Stuffed Paratha

Paratha! Something that is quick and relatively easy to make and has the potential to be lick smacking good. However, not all parathas are created equal and it is very rare that we come across good parathas. To be called a good paratha, my check list include crispy shells on the outside, not too greasy, oodles of spicy stuffing and no potatoes please. Also, no rips and gaping holes in the shells. It does take some practice to make parathas without rips and holes. Before we go into the making paratha, let me walk down memory lane and reminisced the hot summer afternoon I happened to be in Parathewali gali, Chandni Chowk. Amma and me along with a chaperone appointed by a dear uncle went shopping at the chowk that morning. Our chaperone walked us all over in the narrow, rather dirty by lanes. Numerous stops later, holding numerous bags filled with Cikkan suit pieces, cotton suit pieces and zardosi saris, we dragged our famish selves to Parathewali gali. There were few paratha shops in the lane those days and we snuck into one of the larger ones. Amma was not convinced. She was far more puritanical those days and rolled her eyes at the stinky open drain right next the platform where parathas were being made. But the determined bully that I am left her with no choice. It was so long ago that most of the day is rather hazy. But I remember ordering panner and gobi parathas. I was slightly surprised that those parathas were actually deep fried and not cooked on a griddle like else where. But they were oh so delicious. The parathas came with a curry, sweet chutney, green spicy chutney, pumpin subzi and perhaps choley. They were great and I immediately assigned the world's best paratha crown to Delhi.

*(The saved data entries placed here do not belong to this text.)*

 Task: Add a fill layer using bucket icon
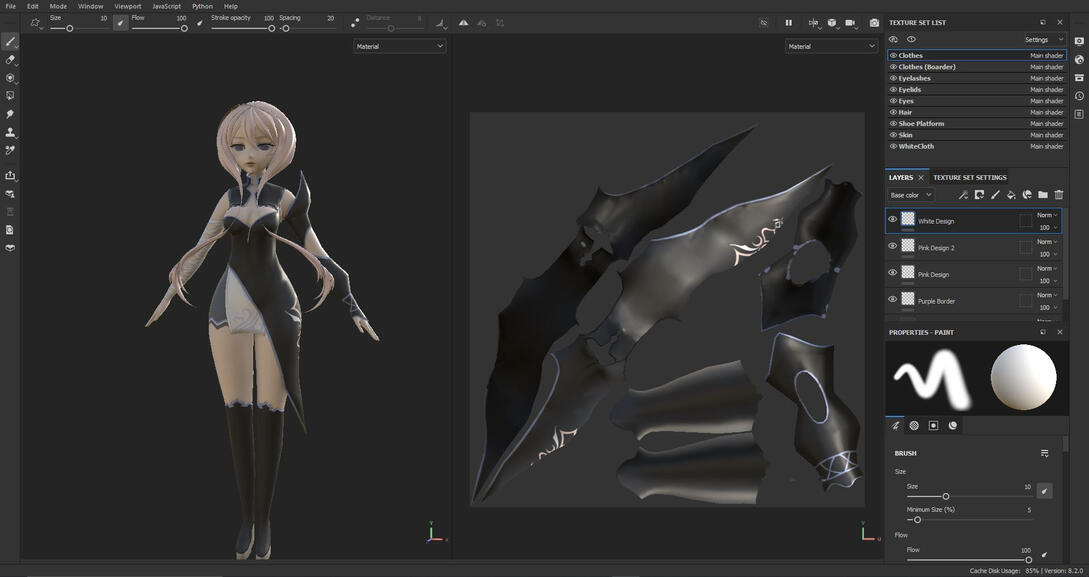(1011, 195)
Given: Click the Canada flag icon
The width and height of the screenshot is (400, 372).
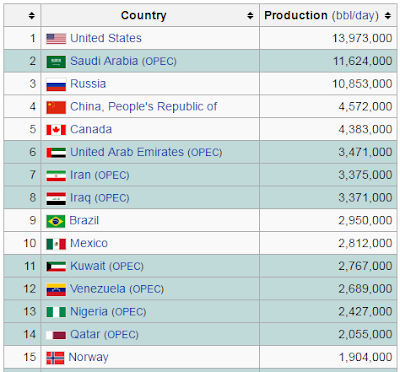Looking at the screenshot, I should [56, 130].
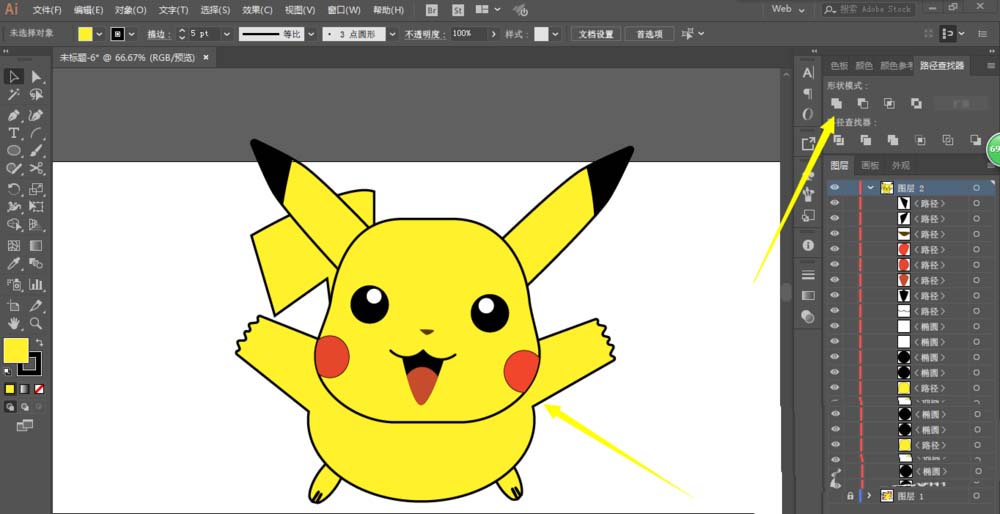Select the Direct Selection tool
This screenshot has height=514, width=1000.
tap(36, 77)
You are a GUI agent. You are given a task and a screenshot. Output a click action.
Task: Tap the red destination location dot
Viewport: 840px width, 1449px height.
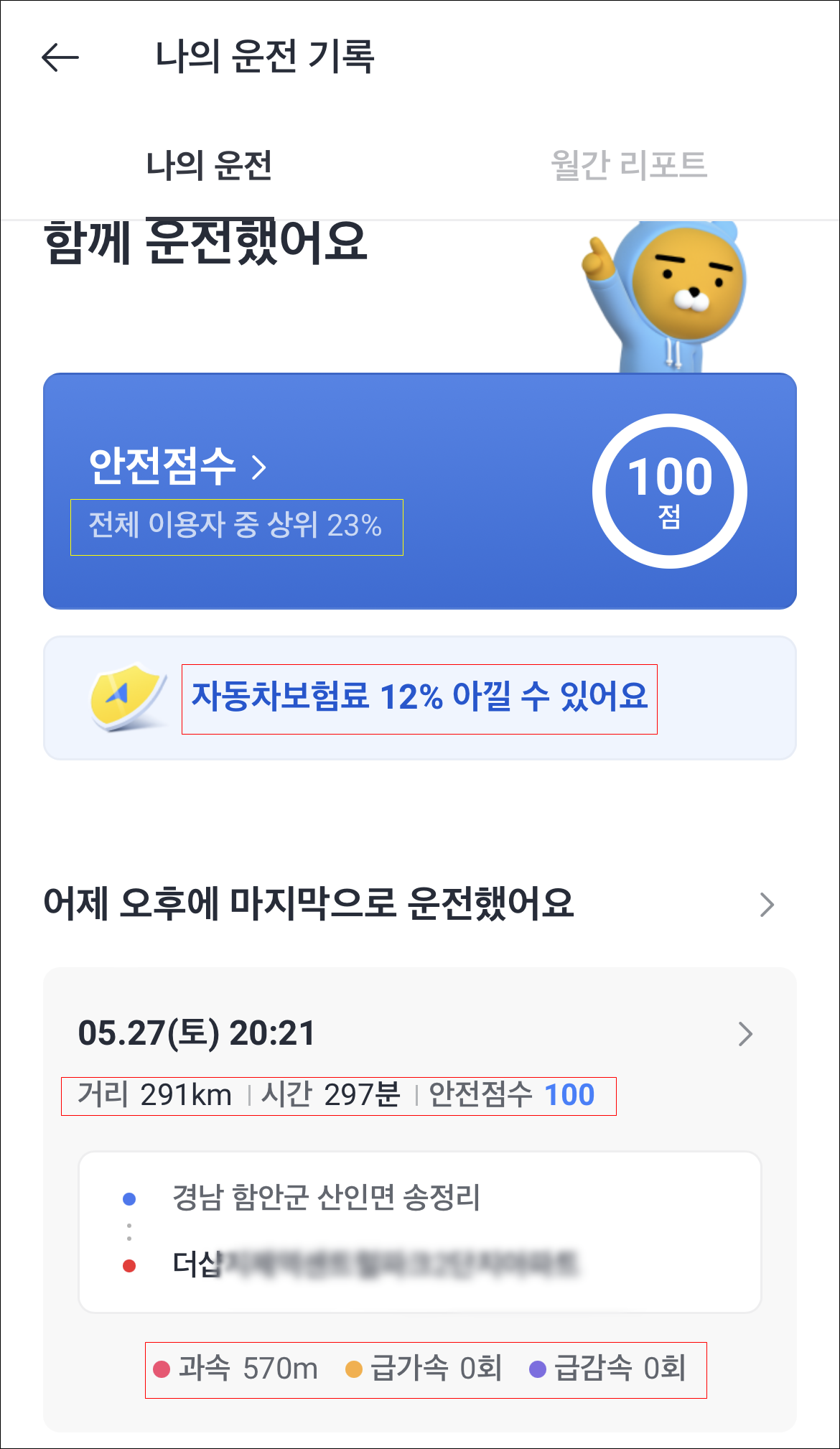129,1265
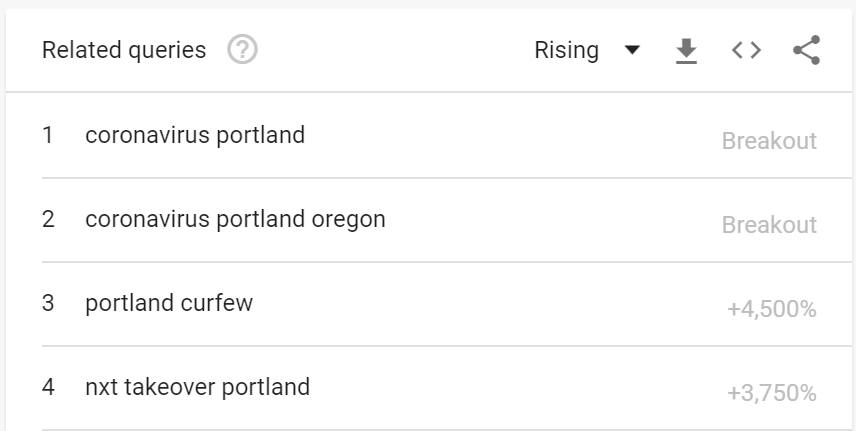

After a few months, I was back in Delhi for my university, this time for a longer stint. Lousy hostel food along with first separation from family kept my spirits low. My mint new friends trying to cheer me up took me to Ganga Dhaba in our university campus. (oh! alright I am a JNUite) They had great things to tell about the parathas at Ganga dhaba. It must be really good I assumed after all I had already assigned the Paratha crown to Delhi. Some one ordered Aloo Paratha and they came in sets of three. That was pretty much a truck load of potatoes for a very small price! I remember thinking sitting on one of the blocks that made our chair. But it was miserably bland and I was happy that my friends helped themselves to it. Bread pakoda, a slice of bread filled with seasoned potatoes and deep fried in a strange smelly oil was way better. It ended up being my default order at Ganga Dhaba during my rest of the years at JNU. They served the bread pakoda with a slightly sweet tamarind chutney.

I guess Parathewali gali set my Paratha standards high and I have very rarely come across parathas that could like up to that standard. So here is a recipe for those persnickety paratha lovers like me.

 We will need,

Wheat flour ,Salt and water to make a rather tight dough.

For the stuffing:
Panner  1 C
Cauliflower  2-3 large florets
Carrot 1 (optional)
Spinach 1 cup (optional)
Coriander fresh a big handful
Green Chilli paste 1/2 tsp
Salt to taste
Lemon juice to taste
Toasted Jeera powder (optional)
Oil/ ghee/butter to cook the parathas

  • Spread a few layers of cheese cloth  on a chopping board and grate panner, cauliflower, carrots on it.
  • Chop spinach and coriander very fine and stir it into the panner mixture.
  • Sprinkle a little salt over the grated vegetables and set it aside for a few minutes.
  • Once the vegetables have started to get tender fold the cheese cloth by the edges and squeeze as much of moisture as is possible. Stir in the other ingredients.
  • Prepare a tight dough with the whole wheat flour, salt and water. It helps if the dough is not rested.
  • Pinch small balls of dough and using fingers, mould it into the shape of a small bowl. Place as much of stuffing as is preferred in the hollow if the dough bowl and seal it pulling the edges together. Roll it into paratha as below. 
  • Cook it on a hot griddle on both sides and serve immediately.
  • If this method is hard and the parathas are getting punctured, roll out a small ball of dough into a very large round roti. Place the stuffing on one half of the roti and fold over the other half, like a turnover. Seal the edges and cook it on a hot griddle on both the sides to end up with a paratha that looks something like the one in the picture above. No punctures , half moon paratha will be ready. Serve it with butter, chutney, fresh yogurt, pickle, or an condiment of choice.

P.S: The filling needs to be as dry as possible for the parathas to be good. Also the tighter the dough the easier it is to roll out the parathas.